同社はこれまでM&Aとは馴染みが薄く、2018年にラグジュアリーブランドのECシステムの構築、運用や、マーケティング、フルフィルメント(受注から配送までの業務)などを手がけるルビー・グループを子会社化(2021年に売却)したほかには、M&Aに関する適時開示情報はなく、有価証券報告書の沿革にもM&Aの記載はない。
同社ではアパレルや雑貨、子供服などのほかにも、企業価値の向上につながるようなM&Aについては積極的に対応する方針で、長期目標達成に向けて掲げている海外展開のための戦略パートナーとの協業や、ユニフォーム、ペット用品などの新カテゴリーへの事業領域の拡張なども候補の一つとなりそうだ。
3期連続で営業黒字を確保
三陽商会は、2015年の秋冬シーズンにバーバリーブランドのライセンス事業が終了(春夏シーズンは販売)したことで業績が悪化。2015年12月期は売上高が12.2%減少し、営業利益は35.6%減少した。
翌2016年12月期は、バーバリーブランドの販売が全てなくなったため売上高が30.6%減と大幅に減少。この減収に伴う減益に加え、中止ブランドの在庫評価損などに伴う費用がかさんだことから、営業損益は84億3000万円の赤字(前年同期は65億7700万円の黒字)に陥った。
その後も業績は回復せず赤字が続いているところにコロナ禍が加わり、2022年2月期まで6期連続(決算期変更により2020年2月期は14カ月の変則決算)で営業赤字となった。

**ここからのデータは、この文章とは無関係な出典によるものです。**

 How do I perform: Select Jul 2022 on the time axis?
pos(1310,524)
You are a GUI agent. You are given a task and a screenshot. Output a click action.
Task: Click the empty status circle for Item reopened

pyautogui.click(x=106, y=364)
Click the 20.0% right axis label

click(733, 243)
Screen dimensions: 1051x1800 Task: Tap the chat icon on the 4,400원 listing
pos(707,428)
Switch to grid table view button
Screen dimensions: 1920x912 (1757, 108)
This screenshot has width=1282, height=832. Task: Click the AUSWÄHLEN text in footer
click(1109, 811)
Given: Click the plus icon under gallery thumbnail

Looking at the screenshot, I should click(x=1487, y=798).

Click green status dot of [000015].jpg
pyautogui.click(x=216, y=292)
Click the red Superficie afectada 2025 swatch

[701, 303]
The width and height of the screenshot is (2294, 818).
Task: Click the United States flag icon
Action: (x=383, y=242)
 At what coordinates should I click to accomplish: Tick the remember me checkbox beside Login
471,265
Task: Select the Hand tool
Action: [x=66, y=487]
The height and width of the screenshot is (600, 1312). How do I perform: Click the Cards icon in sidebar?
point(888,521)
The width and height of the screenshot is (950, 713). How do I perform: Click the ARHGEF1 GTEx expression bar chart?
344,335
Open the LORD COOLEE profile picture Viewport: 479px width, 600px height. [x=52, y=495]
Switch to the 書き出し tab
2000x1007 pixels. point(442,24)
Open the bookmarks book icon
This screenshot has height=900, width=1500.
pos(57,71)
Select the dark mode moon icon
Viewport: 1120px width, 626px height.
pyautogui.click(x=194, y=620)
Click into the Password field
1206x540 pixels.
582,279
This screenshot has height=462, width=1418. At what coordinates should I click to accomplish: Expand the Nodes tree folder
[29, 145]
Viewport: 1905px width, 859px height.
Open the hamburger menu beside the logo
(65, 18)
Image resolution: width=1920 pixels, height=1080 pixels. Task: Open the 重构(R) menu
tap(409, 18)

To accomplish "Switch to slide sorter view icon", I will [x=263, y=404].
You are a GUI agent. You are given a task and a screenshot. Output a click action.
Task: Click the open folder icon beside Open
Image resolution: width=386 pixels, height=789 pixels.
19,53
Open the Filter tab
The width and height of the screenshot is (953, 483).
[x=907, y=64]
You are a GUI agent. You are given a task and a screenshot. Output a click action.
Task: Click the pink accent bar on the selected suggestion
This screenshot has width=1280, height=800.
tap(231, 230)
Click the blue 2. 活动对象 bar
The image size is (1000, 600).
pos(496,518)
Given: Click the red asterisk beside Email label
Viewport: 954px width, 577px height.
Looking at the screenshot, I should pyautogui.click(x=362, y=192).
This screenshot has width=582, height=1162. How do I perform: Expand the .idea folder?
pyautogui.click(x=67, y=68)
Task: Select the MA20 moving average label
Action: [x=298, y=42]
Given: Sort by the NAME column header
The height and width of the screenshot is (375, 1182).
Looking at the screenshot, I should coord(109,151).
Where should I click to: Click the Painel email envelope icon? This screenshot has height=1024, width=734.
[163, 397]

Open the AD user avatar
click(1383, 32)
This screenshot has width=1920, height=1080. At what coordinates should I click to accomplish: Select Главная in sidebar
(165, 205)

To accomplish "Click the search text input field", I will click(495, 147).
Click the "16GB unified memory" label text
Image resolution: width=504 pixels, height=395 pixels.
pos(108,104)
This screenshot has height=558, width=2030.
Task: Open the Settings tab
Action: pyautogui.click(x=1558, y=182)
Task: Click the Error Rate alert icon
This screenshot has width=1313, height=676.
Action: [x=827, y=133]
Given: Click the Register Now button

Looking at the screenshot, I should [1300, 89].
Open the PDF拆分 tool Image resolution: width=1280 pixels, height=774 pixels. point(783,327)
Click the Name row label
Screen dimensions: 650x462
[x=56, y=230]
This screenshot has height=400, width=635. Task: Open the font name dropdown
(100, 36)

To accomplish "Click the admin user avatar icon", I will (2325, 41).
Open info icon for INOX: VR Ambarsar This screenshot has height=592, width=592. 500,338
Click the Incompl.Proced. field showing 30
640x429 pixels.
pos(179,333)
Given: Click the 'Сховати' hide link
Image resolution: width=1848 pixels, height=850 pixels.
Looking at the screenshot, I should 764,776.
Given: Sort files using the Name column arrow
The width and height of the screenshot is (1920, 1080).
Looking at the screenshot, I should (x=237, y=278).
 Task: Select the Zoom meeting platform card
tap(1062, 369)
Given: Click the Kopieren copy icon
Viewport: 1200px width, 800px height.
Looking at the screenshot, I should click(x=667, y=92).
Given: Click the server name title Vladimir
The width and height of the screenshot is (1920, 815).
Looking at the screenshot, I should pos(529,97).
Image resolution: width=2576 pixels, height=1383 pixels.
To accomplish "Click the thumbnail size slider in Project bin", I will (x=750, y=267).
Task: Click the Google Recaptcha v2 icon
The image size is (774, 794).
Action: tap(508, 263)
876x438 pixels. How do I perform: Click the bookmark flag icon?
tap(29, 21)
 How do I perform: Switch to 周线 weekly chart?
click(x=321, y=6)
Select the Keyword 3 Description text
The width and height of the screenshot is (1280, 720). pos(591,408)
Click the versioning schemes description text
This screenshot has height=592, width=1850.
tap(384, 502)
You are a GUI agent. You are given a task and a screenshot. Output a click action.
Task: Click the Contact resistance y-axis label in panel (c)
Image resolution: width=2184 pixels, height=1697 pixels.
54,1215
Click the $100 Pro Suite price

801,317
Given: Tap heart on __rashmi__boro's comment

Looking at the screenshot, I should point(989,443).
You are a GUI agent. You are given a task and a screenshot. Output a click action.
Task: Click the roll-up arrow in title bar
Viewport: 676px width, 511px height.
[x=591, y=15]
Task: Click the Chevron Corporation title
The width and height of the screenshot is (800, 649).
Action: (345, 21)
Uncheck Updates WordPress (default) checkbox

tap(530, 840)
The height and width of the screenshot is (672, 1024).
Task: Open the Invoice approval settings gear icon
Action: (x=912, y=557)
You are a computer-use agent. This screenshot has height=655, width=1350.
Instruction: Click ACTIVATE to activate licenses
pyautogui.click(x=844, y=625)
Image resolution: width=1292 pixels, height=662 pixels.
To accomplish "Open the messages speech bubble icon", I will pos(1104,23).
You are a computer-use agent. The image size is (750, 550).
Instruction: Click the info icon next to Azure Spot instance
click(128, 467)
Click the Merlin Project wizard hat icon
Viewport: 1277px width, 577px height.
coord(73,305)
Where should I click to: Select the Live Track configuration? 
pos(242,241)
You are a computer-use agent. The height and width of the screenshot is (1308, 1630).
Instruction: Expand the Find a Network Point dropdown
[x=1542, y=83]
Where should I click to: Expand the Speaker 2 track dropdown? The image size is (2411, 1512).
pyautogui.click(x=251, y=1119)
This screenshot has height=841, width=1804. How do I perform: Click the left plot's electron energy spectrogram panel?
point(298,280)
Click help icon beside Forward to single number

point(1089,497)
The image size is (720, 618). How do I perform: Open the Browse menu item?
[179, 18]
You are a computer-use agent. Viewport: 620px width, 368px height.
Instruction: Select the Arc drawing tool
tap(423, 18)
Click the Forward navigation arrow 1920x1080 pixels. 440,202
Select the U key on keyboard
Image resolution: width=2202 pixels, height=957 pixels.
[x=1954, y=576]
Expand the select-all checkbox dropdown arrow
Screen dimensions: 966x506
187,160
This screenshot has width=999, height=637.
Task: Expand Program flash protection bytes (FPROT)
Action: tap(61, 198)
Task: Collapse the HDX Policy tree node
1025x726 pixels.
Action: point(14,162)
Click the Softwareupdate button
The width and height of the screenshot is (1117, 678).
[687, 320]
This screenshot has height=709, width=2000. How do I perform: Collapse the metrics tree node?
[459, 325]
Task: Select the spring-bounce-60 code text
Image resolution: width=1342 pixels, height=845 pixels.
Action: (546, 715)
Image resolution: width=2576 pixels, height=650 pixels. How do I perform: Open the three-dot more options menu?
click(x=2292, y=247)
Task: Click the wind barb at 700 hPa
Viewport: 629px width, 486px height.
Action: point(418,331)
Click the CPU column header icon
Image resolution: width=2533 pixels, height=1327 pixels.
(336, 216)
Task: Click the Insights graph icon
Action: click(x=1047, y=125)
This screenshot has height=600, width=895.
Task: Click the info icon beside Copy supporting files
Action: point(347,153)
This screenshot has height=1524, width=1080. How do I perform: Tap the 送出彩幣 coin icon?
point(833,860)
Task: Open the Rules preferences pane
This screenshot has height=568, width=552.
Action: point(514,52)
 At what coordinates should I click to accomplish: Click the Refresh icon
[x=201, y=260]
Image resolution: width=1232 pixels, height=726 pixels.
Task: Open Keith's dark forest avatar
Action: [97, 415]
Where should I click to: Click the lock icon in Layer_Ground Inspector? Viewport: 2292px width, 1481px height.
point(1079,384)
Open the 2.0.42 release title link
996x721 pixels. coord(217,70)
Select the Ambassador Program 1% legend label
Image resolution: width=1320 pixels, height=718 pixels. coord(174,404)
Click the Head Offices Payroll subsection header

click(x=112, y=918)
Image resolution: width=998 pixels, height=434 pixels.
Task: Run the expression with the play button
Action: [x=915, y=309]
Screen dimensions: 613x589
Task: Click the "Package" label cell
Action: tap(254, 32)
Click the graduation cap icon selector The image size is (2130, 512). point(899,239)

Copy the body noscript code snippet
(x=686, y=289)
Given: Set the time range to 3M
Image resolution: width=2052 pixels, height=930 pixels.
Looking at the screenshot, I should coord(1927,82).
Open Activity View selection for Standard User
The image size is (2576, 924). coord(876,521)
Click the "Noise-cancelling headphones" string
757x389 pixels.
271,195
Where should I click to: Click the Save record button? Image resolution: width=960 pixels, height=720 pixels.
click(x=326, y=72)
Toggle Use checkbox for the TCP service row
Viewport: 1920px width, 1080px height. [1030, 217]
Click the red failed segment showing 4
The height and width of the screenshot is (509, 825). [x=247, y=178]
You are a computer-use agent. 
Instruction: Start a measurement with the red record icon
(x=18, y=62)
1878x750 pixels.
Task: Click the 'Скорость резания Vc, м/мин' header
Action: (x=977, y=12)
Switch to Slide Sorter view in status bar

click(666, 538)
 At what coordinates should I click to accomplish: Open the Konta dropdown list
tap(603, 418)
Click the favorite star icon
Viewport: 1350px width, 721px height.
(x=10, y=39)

2023年2月期は、ようやくコロナ禍の影響が薄らぎ、アパレル、ファッション業界の市況が回復傾向に転じたほか、インバウンド(訪日観光客)需要の増大などもあり、7期ぶりに営業黒字を確保。その後も需要の回復に伴って2025年2月期まで3期連続で営業黒字を確保している。

群を抜くM&A投資
成長投資については、M&Aのほかにも「ブランド成長投資」として、ブランド価値向上のための店舗、システム、マーケティングなどへの投資を強化し、さらに「新たな成長戦略」として、既存ブランドの事業領域の拡張のほか新規自社ブランドの開発、海外展開などにも振り向ける計画だ。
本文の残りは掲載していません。